TASK DESCRIPTION
Can you repeat everything in the material from the line containing "Given: Toggle word wrap in the toolbar" down to the line containing "[1212, 178]", both included, with no changes?
######
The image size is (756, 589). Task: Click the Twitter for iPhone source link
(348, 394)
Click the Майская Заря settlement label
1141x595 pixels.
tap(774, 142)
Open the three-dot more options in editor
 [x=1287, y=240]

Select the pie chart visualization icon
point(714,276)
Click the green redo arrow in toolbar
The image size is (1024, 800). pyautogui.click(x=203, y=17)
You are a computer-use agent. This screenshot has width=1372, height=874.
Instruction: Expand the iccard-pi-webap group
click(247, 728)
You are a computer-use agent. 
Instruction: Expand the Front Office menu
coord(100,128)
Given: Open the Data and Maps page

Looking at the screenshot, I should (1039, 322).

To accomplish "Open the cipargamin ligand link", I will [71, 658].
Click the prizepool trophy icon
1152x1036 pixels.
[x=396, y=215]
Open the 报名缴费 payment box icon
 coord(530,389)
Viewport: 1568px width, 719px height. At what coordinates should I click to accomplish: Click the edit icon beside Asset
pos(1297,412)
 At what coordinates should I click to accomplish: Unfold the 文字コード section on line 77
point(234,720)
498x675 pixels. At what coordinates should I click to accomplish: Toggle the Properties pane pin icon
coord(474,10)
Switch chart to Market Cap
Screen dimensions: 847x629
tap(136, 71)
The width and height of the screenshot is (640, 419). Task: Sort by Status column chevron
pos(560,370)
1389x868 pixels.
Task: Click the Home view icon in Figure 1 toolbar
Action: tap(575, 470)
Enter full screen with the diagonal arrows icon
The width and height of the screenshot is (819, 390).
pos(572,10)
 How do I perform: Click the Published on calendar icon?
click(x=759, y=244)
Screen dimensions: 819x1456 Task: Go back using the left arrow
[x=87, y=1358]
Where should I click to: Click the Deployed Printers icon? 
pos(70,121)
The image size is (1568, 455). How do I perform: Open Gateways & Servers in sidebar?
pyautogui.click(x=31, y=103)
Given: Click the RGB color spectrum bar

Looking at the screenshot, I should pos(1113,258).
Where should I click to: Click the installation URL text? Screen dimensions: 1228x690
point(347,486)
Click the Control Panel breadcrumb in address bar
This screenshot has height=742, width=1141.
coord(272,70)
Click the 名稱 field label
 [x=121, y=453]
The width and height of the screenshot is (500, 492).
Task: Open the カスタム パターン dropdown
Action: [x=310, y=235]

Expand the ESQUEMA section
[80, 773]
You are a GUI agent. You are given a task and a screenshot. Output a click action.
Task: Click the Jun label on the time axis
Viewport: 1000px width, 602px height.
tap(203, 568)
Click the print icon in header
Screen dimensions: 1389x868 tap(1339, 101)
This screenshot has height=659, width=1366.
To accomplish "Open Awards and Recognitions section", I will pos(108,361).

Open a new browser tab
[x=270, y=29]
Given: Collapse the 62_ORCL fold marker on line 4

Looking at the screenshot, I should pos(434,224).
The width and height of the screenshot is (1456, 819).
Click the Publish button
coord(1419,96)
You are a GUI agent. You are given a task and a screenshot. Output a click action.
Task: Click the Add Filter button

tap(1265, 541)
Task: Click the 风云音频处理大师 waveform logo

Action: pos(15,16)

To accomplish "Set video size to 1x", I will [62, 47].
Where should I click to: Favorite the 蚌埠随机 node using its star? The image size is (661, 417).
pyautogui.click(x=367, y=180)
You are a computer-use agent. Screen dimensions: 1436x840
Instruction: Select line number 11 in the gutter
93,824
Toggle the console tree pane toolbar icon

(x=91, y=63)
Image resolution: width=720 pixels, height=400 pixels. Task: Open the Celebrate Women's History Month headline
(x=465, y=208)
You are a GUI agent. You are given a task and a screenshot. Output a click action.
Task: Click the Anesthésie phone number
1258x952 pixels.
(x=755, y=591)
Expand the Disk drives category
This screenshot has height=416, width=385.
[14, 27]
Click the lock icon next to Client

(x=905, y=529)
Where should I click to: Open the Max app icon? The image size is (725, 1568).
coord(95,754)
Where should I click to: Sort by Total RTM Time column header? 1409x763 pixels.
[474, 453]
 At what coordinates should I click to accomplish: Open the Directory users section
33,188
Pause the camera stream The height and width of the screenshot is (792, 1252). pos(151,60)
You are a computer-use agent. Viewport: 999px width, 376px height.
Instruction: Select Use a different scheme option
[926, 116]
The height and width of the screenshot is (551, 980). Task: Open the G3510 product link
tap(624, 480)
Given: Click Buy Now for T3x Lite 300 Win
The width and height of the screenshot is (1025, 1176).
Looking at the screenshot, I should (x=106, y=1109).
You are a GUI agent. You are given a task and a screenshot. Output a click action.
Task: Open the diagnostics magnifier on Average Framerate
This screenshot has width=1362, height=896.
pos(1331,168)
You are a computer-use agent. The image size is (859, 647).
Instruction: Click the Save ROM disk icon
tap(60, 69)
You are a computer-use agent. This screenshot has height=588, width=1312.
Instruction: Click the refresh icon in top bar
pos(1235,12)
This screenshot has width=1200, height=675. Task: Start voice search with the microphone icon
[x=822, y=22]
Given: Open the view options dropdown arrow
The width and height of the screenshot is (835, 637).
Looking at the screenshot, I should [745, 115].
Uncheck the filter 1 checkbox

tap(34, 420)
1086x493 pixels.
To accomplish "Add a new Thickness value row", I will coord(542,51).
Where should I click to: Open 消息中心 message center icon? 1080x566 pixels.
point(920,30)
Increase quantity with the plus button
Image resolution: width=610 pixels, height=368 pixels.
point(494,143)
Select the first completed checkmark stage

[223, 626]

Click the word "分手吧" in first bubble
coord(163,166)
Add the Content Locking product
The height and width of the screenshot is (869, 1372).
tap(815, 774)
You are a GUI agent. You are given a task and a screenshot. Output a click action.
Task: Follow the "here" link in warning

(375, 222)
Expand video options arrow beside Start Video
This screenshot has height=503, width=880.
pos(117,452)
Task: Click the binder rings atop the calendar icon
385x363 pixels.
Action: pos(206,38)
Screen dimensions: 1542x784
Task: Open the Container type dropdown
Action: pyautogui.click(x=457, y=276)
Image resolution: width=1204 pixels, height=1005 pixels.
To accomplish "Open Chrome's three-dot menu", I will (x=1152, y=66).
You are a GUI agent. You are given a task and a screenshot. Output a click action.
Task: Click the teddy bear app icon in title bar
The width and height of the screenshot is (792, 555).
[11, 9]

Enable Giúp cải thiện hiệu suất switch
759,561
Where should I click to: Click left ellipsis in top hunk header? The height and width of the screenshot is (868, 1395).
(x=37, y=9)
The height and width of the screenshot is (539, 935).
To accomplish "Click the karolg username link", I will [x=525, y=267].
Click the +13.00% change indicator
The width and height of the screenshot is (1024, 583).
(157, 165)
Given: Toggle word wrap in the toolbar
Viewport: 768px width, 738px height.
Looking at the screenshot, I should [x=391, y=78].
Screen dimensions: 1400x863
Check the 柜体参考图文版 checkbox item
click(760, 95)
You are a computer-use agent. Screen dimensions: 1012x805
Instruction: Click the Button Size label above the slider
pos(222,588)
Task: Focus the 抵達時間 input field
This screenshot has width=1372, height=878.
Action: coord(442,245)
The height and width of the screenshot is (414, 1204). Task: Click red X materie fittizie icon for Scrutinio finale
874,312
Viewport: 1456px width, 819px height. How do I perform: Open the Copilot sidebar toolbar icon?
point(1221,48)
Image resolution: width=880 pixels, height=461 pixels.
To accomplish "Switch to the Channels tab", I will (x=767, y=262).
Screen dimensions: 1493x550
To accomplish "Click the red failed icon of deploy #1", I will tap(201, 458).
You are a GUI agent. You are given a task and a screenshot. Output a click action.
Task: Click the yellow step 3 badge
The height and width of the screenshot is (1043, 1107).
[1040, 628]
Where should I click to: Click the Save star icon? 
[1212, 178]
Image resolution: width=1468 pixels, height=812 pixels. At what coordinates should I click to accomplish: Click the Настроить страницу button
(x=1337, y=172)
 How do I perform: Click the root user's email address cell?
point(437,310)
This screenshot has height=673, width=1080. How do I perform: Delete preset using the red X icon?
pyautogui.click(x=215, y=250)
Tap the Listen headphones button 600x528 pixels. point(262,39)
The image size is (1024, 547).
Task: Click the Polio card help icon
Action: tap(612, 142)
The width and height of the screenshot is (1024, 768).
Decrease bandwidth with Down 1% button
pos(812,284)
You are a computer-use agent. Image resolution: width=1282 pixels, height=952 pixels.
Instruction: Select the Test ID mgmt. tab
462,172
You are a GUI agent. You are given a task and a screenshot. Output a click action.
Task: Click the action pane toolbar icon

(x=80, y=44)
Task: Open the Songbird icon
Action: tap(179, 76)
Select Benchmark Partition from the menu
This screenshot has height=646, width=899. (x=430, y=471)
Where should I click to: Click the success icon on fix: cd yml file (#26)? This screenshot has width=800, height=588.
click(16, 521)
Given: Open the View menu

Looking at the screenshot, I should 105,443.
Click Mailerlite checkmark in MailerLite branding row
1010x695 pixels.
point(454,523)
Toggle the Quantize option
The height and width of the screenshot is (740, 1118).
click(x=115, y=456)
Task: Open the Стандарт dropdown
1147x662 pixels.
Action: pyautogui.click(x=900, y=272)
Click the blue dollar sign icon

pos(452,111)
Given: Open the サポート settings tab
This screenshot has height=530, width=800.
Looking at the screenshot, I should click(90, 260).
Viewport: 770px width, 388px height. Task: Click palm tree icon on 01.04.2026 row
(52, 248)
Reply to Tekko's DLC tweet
######
RESPONSE TO THE TASK
Given: Toggle word wrap in the toolbar
Viewport: 768px width, 738px height.
Looking at the screenshot, I should [x=391, y=78].
Screen dimensions: 1400x863
Check the 柜体参考图文版 checkbox item
click(760, 95)
You are a computer-use agent. Screen dimensions: 1012x805
Instruction: Click the Button Size label above the slider
pos(222,588)
Task: Focus the 抵達時間 input field
This screenshot has width=1372, height=878.
Action: coord(442,245)
The height and width of the screenshot is (414, 1204). Task: Click red X materie fittizie icon for Scrutinio finale
874,312
Viewport: 1456px width, 819px height. How do I perform: Open the Copilot sidebar toolbar icon?
point(1221,48)
Image resolution: width=880 pixels, height=461 pixels.
To accomplish "Switch to the Channels tab", I will (x=767, y=262).
Screen dimensions: 1493x550
To accomplish "Click the red failed icon of deploy #1", I will tap(201, 458).
You are a GUI agent. You are given a task and a screenshot. Output a click action.
Task: Click the yellow step 3 badge
The height and width of the screenshot is (1043, 1107).
[1040, 628]
Where should I click to: Click the Save star icon? 
[1212, 178]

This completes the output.